Optional Syntax Elements for TD_TFIDF - Analytics Database

Database Analytic Functions

Deployment
VantageCloud
VantageCore
Edition
Enterprise
IntelliFlex
VMware
Product
Analytics Database
Release Number
17.20
Published
June 2022
Language
English (United States)
Last Update
2024-10-04
dita:mapPath
gjn1627595495337.ditamap
dita:ditavalPath
ayr1485454803741.ditaval
dita:id
jmh1512506877710
Product Category
Teradata Vantage™
TFNormalization
Specifies the normalization method for calculating the term frequency (TF).
Default: NORMAL
The argument must have one of the following values:
Values Description
BOOL Boolean frequency:

tf(t,d)= 1 if t occurs in d; otherwise tf(t,d)= 0

COUNT Raw frequency

tf(t,d)= f(t,d)

where f(t,d) is the number of times t occurs in d (that is, raw frequency, rf).

NORMAL Normalized frequency

tf(t,d)= f(t,d) / sum {w : w ∈ d}

This value is rf divided by the number of terms in the document.

LOG Logarithmically-scaled frequency:

tf(t,d)= 1 + log(f(t,d))

This value is the natural logarithm of rf.

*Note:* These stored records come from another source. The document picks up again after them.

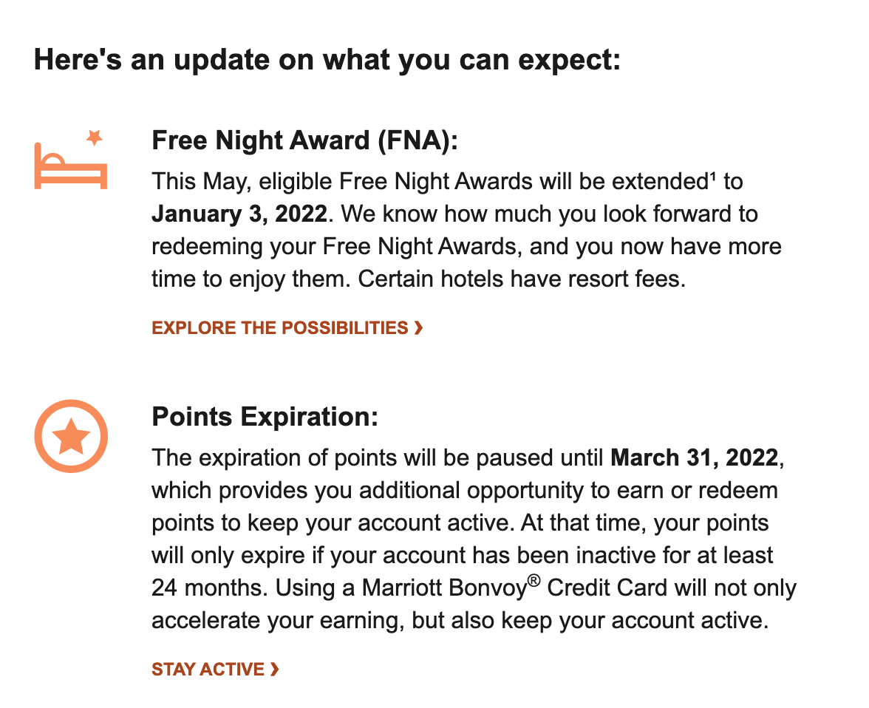Click the orange bed with star icon

point(70,160)
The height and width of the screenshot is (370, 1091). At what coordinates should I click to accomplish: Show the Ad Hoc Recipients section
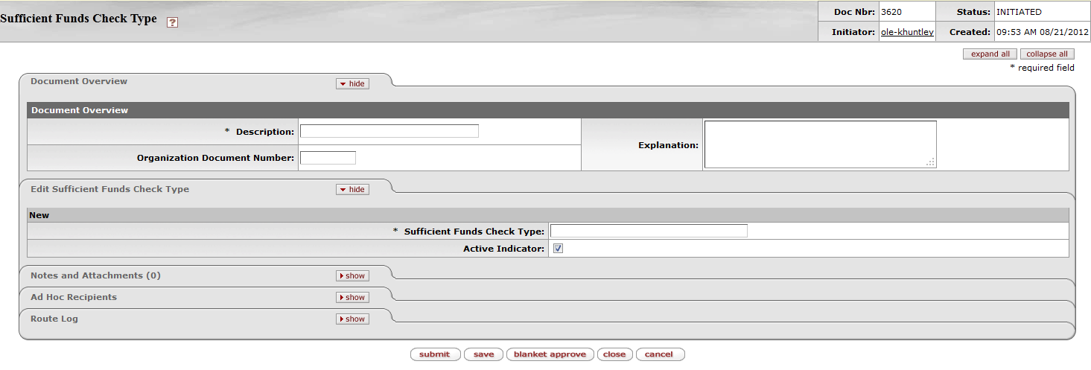click(352, 298)
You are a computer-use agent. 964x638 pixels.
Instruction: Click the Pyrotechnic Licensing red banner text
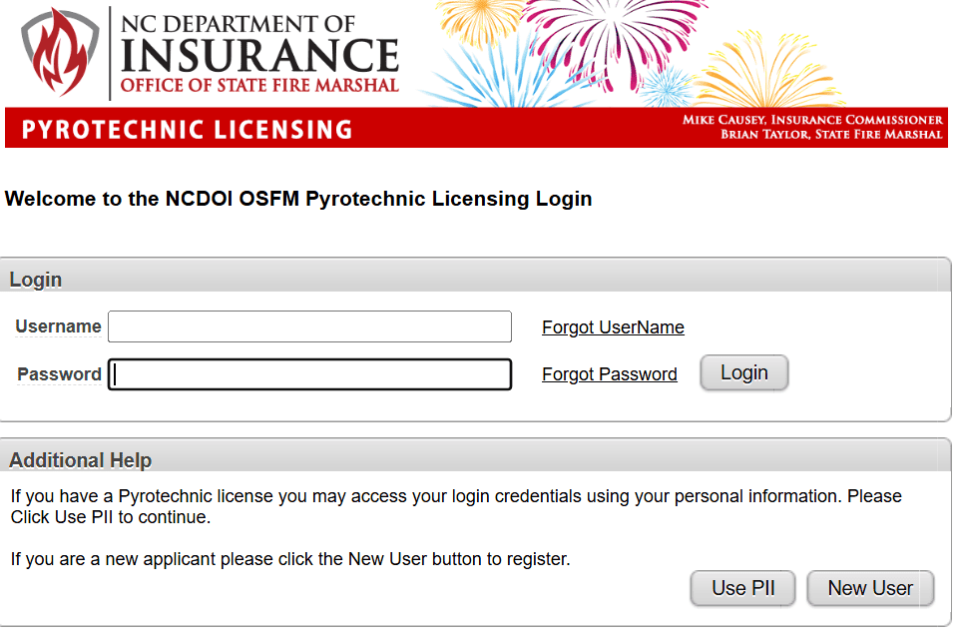(188, 130)
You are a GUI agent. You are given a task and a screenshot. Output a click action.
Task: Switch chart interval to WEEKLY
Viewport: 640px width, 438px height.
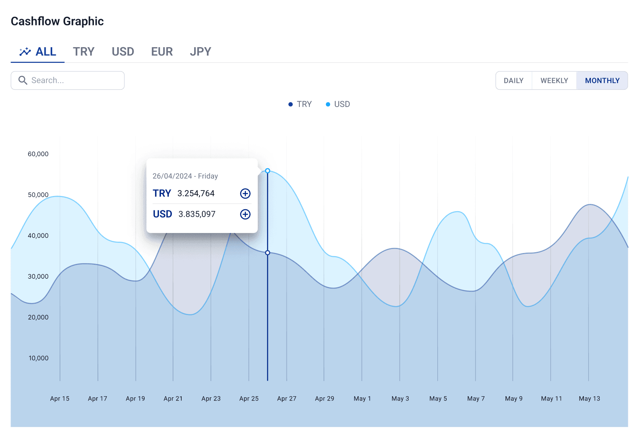pos(554,80)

AUGMENT Augmented frequency, which prevents bias towards longer documents:

tf(t,d)= 0.5 + (0.5 × f(t,d) / max {f(w,d) : w ∈ d})

This value is rf divided by the maximum raw frequency of any term in the document.

IDFNormalization
Specifies the normalization method for calculating the inverse document frequency (IDF).
Default: LOG
The argument must have one of the following values:
Values Description
UNARY idf(t,D)= 1

Used to disable IDF calculation.

LOG idf(t,D)= log(N/Nt)

where N is the total number of documents in the corpus, that is, N= |D|and Nt is the number of documents d where the term t appears, that is, Nt= |{d ∈ D : t ∈ d}|

LOGNORM idf(t,D)= 1 + log(N / Nt)
SMOOTH idf(t,D)= 1 + log((1 + N) / (1 + Nt))
Regularization
Specifies the regularization method for calculating the TF-IDF score.
Default: NONE
The argument must have one of the following values:
Values Description
L2 Euclidean regularization:

tfidf(t,d)= tf(t,d) * idf(t,D) / sqrt(sum {(tf(w,d) * idf(w,D))^2 : w ∈ d})

The product of tf and idf values for a term t in document d is divided by the square root of the sum of the squared products of tf and idf values for each term in the document.

L1 Manhattan regularization:

tfidf(t,d)= tf(t,d) * idf(t,D) / sum {|tf(w,d) * idf(w,D)| : w ∈ d}

The product of tf and idf values for a term t in document d is divided by the sum of the absolute products of tf and idf values for each term in the document.

NONE No regularization:

tfidf(t,d)= tf(t,d) * idf(t,D)

Accumulate
Specifies the input columns to copy to the output table.